Saved data entries
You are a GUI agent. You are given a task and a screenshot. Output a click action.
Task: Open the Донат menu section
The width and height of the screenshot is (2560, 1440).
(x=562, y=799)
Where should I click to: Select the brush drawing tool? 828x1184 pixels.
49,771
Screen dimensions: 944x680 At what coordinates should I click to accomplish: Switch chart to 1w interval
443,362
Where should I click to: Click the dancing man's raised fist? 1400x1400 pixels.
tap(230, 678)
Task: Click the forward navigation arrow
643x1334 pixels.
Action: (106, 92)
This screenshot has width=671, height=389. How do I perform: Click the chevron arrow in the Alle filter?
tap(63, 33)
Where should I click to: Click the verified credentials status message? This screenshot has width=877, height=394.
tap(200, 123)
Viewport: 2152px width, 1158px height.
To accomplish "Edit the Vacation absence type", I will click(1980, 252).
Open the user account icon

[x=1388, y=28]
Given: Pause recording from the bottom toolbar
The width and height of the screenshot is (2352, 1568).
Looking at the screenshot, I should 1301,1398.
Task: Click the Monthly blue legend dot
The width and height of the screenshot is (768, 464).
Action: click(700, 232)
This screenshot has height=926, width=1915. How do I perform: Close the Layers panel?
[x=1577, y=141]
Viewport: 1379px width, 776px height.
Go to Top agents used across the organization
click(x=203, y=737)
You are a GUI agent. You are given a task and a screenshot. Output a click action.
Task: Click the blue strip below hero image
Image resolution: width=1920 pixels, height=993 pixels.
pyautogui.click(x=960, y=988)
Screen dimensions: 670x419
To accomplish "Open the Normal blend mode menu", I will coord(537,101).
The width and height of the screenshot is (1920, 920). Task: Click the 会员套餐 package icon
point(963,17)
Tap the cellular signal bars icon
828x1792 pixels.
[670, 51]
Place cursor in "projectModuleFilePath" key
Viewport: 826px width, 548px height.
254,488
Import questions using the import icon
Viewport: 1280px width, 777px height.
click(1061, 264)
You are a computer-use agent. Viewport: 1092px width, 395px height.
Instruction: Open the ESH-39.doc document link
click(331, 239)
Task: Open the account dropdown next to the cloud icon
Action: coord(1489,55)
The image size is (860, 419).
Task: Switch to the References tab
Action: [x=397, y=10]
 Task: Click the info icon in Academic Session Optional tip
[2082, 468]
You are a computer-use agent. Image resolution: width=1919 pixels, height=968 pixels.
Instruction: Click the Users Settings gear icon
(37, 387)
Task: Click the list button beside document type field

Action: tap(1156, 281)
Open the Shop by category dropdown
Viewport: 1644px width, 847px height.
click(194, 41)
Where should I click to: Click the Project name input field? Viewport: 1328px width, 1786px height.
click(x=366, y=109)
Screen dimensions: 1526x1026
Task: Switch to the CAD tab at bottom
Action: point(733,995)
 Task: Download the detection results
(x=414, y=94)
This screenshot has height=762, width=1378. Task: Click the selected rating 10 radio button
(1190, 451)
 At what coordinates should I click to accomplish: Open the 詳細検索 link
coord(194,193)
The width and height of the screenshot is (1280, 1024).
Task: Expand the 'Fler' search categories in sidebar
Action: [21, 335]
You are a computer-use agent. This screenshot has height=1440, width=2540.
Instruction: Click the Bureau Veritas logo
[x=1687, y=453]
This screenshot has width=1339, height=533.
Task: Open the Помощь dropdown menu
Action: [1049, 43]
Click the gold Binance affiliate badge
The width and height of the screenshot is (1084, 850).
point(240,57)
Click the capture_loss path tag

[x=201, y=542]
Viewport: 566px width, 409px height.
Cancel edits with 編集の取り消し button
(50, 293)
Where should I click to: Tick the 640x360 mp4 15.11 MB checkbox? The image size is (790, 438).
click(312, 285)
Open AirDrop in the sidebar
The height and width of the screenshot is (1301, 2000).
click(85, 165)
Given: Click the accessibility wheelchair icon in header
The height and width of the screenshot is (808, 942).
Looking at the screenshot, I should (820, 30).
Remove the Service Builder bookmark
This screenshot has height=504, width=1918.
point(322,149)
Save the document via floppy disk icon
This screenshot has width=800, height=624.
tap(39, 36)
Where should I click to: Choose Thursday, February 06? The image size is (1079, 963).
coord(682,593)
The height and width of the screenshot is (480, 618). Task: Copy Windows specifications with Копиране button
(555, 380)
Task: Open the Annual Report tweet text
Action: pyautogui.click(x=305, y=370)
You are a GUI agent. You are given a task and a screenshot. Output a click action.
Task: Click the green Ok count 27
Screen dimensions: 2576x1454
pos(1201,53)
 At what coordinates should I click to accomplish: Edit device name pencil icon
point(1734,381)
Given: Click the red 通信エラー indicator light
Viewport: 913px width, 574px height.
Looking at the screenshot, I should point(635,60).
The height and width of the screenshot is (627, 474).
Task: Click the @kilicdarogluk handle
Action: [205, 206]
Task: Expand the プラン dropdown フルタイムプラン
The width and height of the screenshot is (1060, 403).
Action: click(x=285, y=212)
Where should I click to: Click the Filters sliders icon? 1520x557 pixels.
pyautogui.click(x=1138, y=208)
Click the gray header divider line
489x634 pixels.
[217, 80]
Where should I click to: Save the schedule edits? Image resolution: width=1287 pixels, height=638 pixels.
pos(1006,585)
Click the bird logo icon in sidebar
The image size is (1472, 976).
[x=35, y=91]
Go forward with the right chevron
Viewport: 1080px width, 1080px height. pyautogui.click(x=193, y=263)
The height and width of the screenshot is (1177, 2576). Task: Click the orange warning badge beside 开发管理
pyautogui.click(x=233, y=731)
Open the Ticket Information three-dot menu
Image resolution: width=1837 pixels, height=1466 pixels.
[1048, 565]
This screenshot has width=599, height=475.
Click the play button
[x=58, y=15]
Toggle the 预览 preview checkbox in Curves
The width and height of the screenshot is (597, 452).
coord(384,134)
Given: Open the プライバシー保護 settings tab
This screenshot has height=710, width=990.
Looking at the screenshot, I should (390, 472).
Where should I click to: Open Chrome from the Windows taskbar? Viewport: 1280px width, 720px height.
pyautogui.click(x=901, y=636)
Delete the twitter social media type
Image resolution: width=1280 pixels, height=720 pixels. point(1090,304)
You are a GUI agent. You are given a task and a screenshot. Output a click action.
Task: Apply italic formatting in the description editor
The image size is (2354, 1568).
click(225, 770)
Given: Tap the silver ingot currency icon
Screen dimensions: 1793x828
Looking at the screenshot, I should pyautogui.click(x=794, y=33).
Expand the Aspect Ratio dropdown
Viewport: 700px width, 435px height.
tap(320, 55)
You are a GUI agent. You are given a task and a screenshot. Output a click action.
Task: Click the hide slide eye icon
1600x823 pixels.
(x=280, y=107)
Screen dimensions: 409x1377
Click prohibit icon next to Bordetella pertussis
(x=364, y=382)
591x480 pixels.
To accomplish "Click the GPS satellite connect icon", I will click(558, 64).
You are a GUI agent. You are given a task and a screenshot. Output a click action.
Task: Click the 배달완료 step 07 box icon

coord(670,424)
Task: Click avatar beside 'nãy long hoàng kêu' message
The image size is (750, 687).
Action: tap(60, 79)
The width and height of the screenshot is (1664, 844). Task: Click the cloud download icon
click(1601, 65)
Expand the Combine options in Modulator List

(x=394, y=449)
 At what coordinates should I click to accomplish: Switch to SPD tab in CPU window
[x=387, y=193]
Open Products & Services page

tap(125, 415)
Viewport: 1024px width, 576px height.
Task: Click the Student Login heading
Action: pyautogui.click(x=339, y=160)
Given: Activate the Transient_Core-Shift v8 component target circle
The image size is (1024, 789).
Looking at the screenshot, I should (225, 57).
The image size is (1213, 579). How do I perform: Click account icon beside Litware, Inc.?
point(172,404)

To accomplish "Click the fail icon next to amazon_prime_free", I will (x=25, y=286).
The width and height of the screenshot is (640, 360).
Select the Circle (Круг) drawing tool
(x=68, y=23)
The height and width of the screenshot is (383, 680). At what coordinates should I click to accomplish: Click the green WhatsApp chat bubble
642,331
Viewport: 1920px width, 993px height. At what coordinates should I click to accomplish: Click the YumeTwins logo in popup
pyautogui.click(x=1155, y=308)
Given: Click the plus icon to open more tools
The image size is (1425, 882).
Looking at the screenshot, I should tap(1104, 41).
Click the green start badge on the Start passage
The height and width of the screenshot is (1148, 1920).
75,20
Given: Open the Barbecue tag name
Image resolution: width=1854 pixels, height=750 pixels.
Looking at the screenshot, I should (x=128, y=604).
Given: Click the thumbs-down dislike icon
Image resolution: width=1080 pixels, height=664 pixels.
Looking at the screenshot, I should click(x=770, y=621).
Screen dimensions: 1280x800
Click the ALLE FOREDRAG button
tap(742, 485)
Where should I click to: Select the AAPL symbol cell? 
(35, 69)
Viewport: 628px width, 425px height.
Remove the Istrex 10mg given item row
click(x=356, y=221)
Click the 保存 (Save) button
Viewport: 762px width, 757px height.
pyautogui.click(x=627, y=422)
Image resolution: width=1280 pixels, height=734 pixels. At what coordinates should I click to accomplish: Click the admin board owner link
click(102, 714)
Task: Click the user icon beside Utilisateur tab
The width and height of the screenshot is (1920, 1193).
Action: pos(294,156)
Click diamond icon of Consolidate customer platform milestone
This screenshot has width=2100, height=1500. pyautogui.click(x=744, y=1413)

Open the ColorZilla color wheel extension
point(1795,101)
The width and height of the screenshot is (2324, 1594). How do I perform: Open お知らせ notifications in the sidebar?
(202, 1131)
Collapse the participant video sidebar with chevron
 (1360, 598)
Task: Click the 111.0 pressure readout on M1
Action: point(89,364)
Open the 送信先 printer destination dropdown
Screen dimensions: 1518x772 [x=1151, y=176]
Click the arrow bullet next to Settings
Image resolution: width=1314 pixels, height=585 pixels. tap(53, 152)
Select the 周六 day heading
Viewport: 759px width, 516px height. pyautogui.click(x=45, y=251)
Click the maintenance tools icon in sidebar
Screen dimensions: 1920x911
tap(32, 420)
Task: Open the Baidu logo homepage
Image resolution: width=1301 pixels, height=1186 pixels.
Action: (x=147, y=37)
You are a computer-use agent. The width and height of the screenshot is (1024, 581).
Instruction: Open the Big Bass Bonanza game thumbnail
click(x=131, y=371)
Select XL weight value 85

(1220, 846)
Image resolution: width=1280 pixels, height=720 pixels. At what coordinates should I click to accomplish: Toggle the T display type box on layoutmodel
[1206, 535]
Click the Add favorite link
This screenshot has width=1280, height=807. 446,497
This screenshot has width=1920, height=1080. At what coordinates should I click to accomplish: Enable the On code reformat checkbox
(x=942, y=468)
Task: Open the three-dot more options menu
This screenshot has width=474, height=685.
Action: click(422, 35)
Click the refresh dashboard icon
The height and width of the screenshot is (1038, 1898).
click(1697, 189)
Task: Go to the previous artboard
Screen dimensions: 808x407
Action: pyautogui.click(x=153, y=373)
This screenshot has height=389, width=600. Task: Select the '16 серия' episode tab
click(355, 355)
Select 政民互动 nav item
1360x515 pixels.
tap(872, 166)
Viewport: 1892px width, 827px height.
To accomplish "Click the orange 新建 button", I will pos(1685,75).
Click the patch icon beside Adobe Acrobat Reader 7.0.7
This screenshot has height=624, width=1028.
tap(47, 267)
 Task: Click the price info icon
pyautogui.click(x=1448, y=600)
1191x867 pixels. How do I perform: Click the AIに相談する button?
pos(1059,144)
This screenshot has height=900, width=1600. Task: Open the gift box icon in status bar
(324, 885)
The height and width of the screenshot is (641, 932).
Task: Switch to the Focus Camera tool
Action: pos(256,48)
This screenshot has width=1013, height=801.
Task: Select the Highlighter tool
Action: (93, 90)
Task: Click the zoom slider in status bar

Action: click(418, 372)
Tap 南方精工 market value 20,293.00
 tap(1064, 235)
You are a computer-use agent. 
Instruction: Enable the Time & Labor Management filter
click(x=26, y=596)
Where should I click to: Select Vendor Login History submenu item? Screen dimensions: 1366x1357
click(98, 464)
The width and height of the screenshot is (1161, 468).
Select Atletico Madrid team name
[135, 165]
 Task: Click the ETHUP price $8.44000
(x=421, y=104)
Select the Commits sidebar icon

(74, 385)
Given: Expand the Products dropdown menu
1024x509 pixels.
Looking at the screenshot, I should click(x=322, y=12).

» Task brief:
Can you arrange the listing, from its first line through the line containing "I will coord(537,101).", as a Markdown table with the columns Row and Line, numbering each row and leaving out blank lines?

» In response:
| Row | Line |
|---|---|
| 1 | You are a GUI agent. You are given a task and a screenshot. Output a click action. |
| 2 | Task: Open the Донат menu section |
| 3 | The width and height of the screenshot is (2560, 1440). |
| 4 | (x=562, y=799) |
| 5 | Where should I click to: Select the brush drawing tool? 828x1184 pixels. |
| 6 | 49,771 |
| 7 | Screen dimensions: 944x680 At what coordinates should I click to accomplish: Switch chart to 1w interval |
| 8 | 443,362 |
| 9 | Where should I click to: Click the dancing man's raised fist? 1400x1400 pixels. |
| 10 | tap(230, 678) |
| 11 | Task: Click the forward navigation arrow |
| 12 | 643x1334 pixels. |
| 13 | Action: (106, 92) |
| 14 | This screenshot has width=671, height=389. How do I perform: Click the chevron arrow in the Alle filter? |
| 15 | tap(63, 33) |
| 16 | Where should I click to: Click the verified credentials status message? This screenshot has width=877, height=394. |
| 17 | tap(200, 123) |
| 18 | Viewport: 2152px width, 1158px height. |
| 19 | To accomplish "Edit the Vacation absence type", I will click(1980, 252). |
| 20 | Open the user account icon |
| 21 | [x=1388, y=28] |
| 22 | Given: Pause recording from the bottom toolbar |
| 23 | The width and height of the screenshot is (2352, 1568). |
| 24 | Looking at the screenshot, I should 1301,1398. |
| 25 | Task: Click the Monthly blue legend dot |
| 26 | The width and height of the screenshot is (768, 464). |
| 27 | Action: click(700, 232) |
| 28 | This screenshot has height=926, width=1915. How do I perform: Close the Layers panel? |
| 29 | [x=1577, y=141] |
| 30 | Viewport: 1379px width, 776px height. |
| 31 | Go to Top agents used across the organization |
| 32 | click(x=203, y=737) |
| 33 | You are a GUI agent. You are given a task and a screenshot. Output a click action. |
| 34 | Task: Click the blue strip below hero image |
| 35 | Image resolution: width=1920 pixels, height=993 pixels. |
| 36 | pyautogui.click(x=960, y=988) |
| 37 | Screen dimensions: 670x419 |
| 38 | To accomplish "Open the Normal blend mode menu", I will coord(537,101). |